DESCRIPTION OF THE TASK
Any pictures in the records below must be left out when you repeat the lines from the line containing "Task: Click the recipient aofie@ka-net.org.uk" through the line containing "How do I perform: Minimize" exactly.

WORKING DATA
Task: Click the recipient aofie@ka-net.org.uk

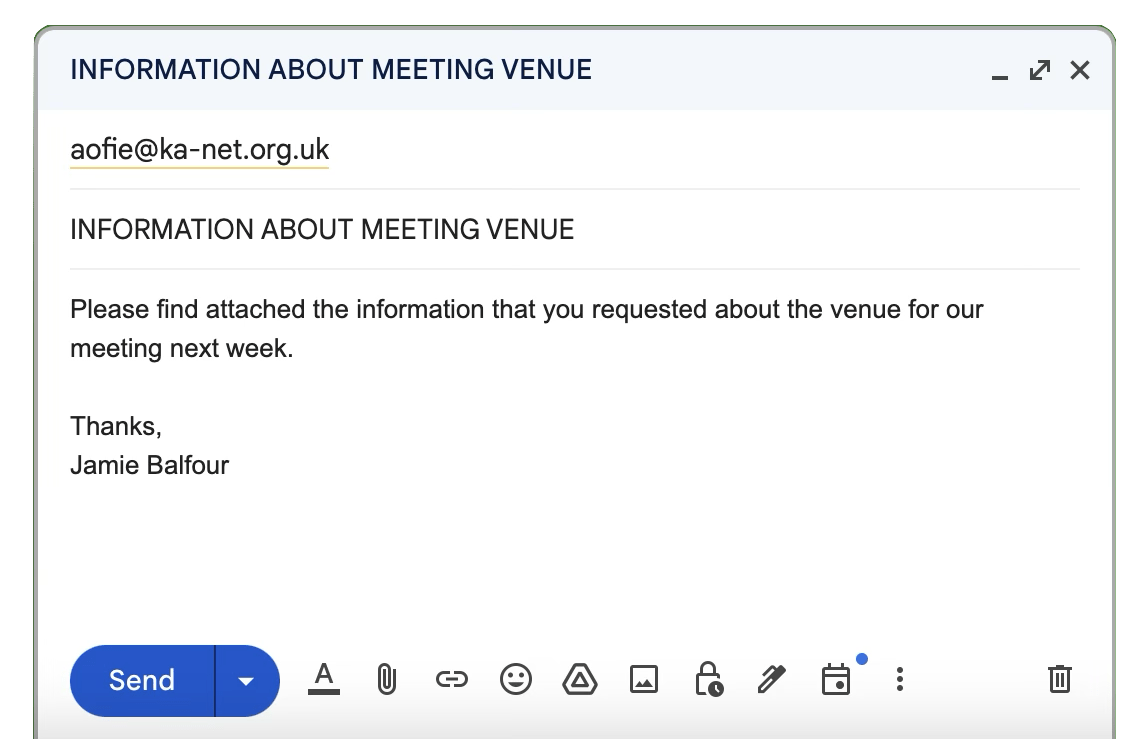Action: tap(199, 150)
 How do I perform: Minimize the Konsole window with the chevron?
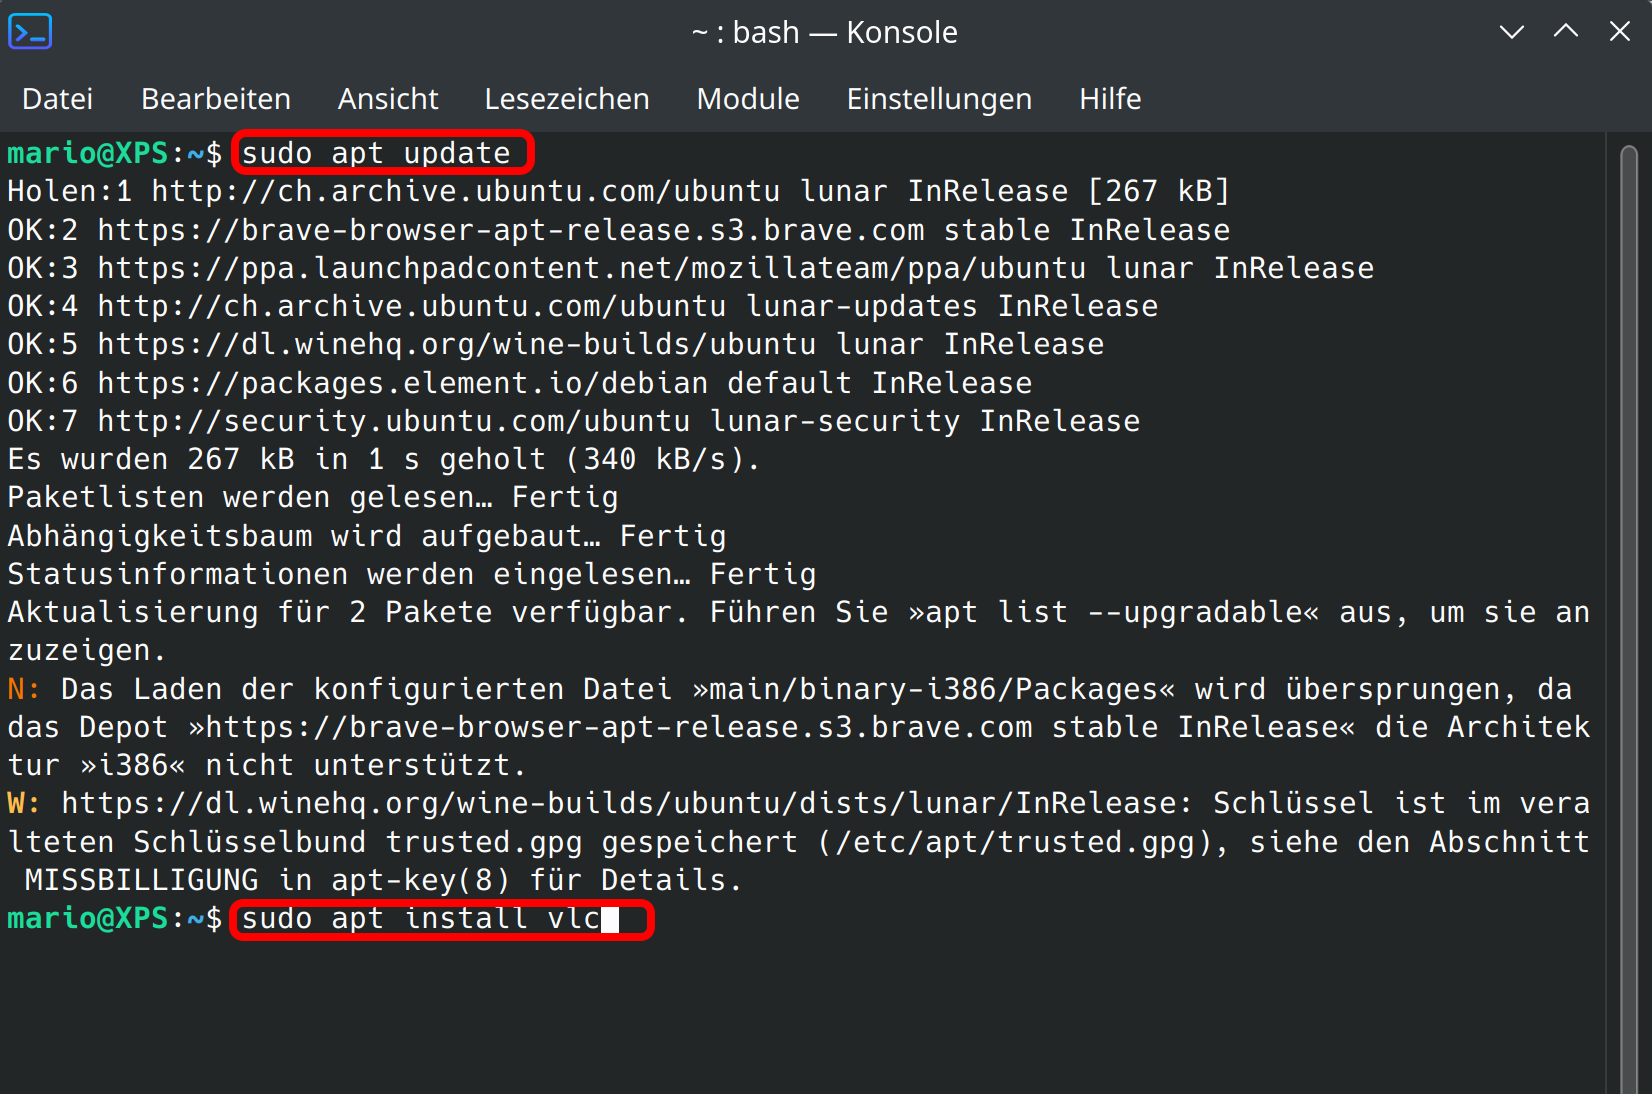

...

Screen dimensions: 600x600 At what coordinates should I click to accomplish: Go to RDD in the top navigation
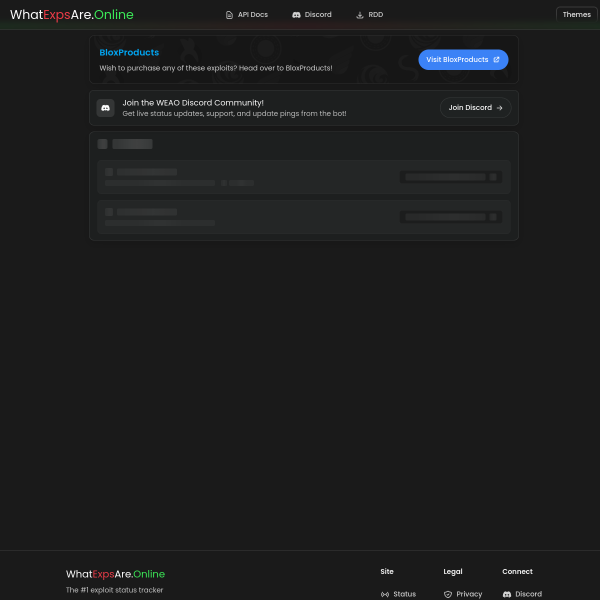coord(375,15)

==

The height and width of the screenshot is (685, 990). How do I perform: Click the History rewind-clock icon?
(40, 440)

TASK ANSWER
Task: Click the recipient aofie@ka-net.org.uk

Action: tap(199, 150)
 How do I perform: Minimize the Konsole window with the chevron?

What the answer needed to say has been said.